“Comme nourrir un monstre” : des critiques qui persistent
La formule choc d’une ancienne collaboratrice – « C’est comme nourrir un monstre, il n’est jamais rassasié » – a marqué les esprits. Elle évoque un rythme soutenu, des attentes élevées et une exigence permanente de performance, dans un environnement où la validation finale revenait systématiquement au président.
Au-delà de la charge de travail, c’est l’omniprésence dans la communication qui est pointée. Discours, communiqués, orientations stratégiques : rien ne semblait échapper à son contrôle. Une méthode efficace pour garantir la cohérence de l’image, mais jugée éprouvante par certains salariés.
Un bilan culturel salué

Malgré ces tensions, le bilan de Jack Lang à la tête de l’IMA reste significatif. En 2022, l’institution a accueilli près de 700 000 visiteurs.

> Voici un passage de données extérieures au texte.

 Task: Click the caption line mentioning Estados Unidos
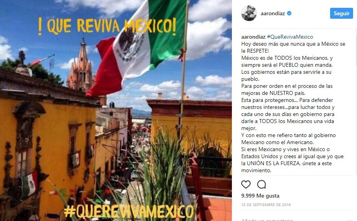[292, 156]
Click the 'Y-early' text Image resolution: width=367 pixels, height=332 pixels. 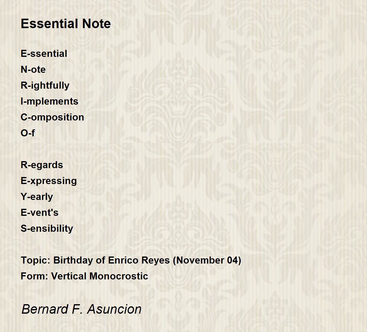tap(37, 197)
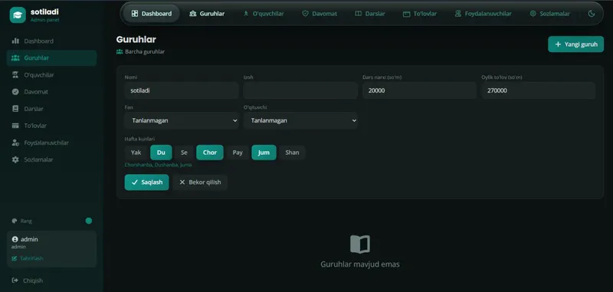The width and height of the screenshot is (613, 292).
Task: Click the Saqlash button
Action: point(146,182)

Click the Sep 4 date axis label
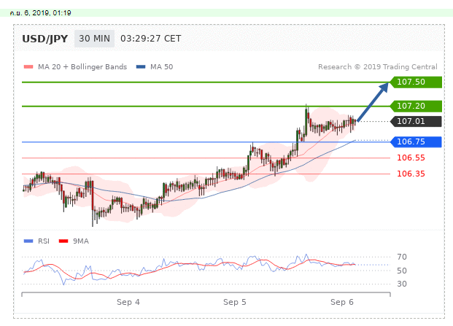pos(128,301)
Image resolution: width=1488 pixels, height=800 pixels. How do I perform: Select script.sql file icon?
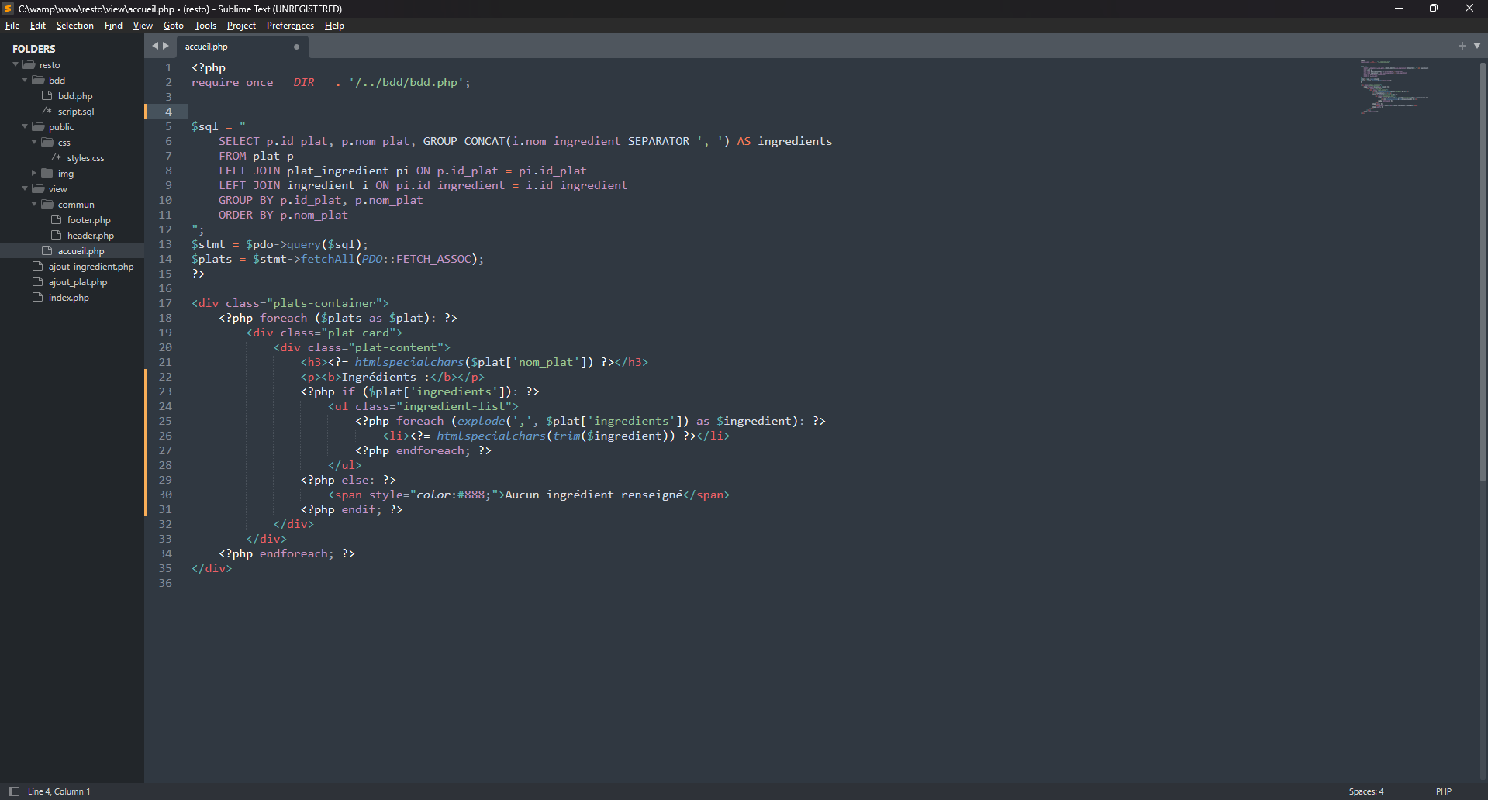47,112
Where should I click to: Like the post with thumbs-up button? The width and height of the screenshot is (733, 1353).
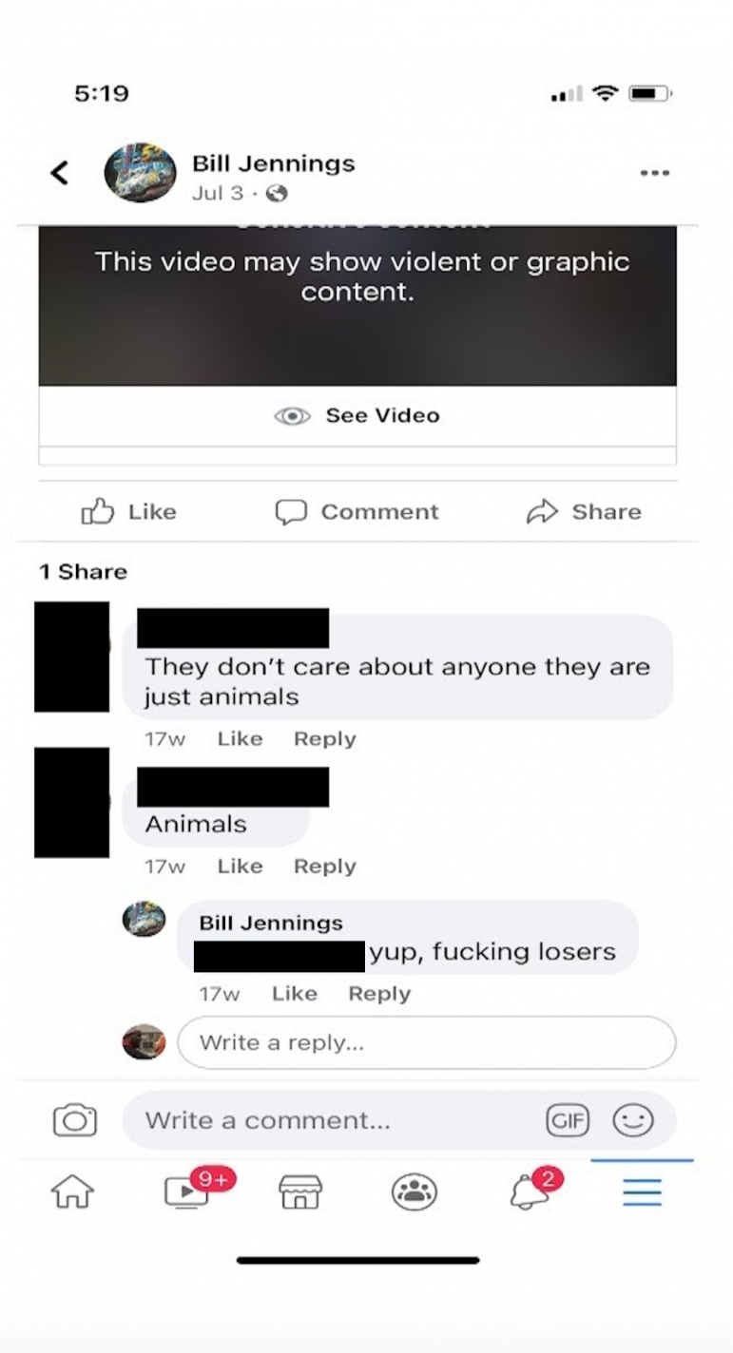128,512
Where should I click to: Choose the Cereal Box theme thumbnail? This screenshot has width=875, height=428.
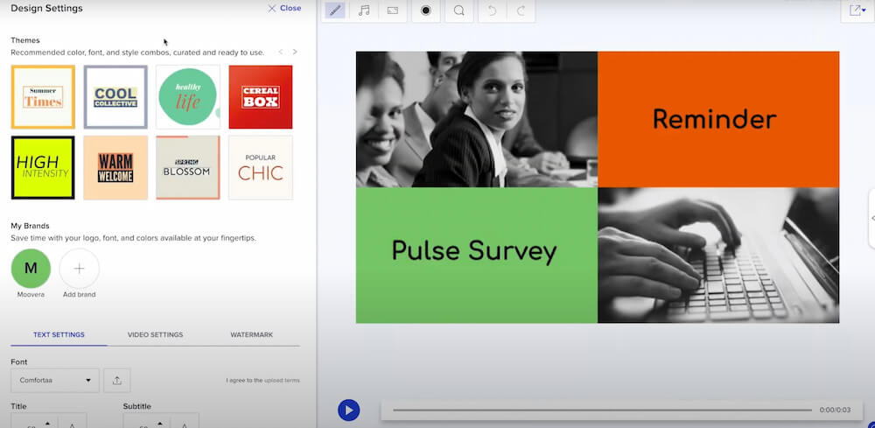[260, 96]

Les expositions ambitieuses et la programmation audacieuse ont renforcé son rayonnement international.
Il a également su mobiliser des financements importants auprès de partenaires du monde arabe, consolidant la position diplomatique et culturelle de l’établissement dans un contexte budgétaire contraint. Ce succès institutionnel nourrit aujourd’hui un débat complexe : comment concilier performance et bien-être au travail ?
Une gouvernance qui interroge
La controverse dépasse désormais la seule personne de Jack Lang. Elle soulève des questions plus larges sur la gouvernance des grandes institutions culturelles françaises. Faut-il privilégier des figures fortement incarnées, capables d’imprimer une vision claire et énergique, au risque d’une centralisation excessive ?
Ou bien encourager des modèles plus collégiaux, fondés sur une répartition plus équilibrée des responsabilités ? L’épisode actuel met en lumière la difficulté de trouver un équilibre entre leadership charismatique et gestion durable des équipes.
À 83 ans, Jack Lang quitte l’IMA en laissant une institution transformée et médiatiquement visible. Mais son départ s’accompagne d’un débat persistant sur ses méthodes. Son passage à la tête de l’établissement restera marqué par cette double facette : un rayonnement culturel indéniable et une gouvernance contestée.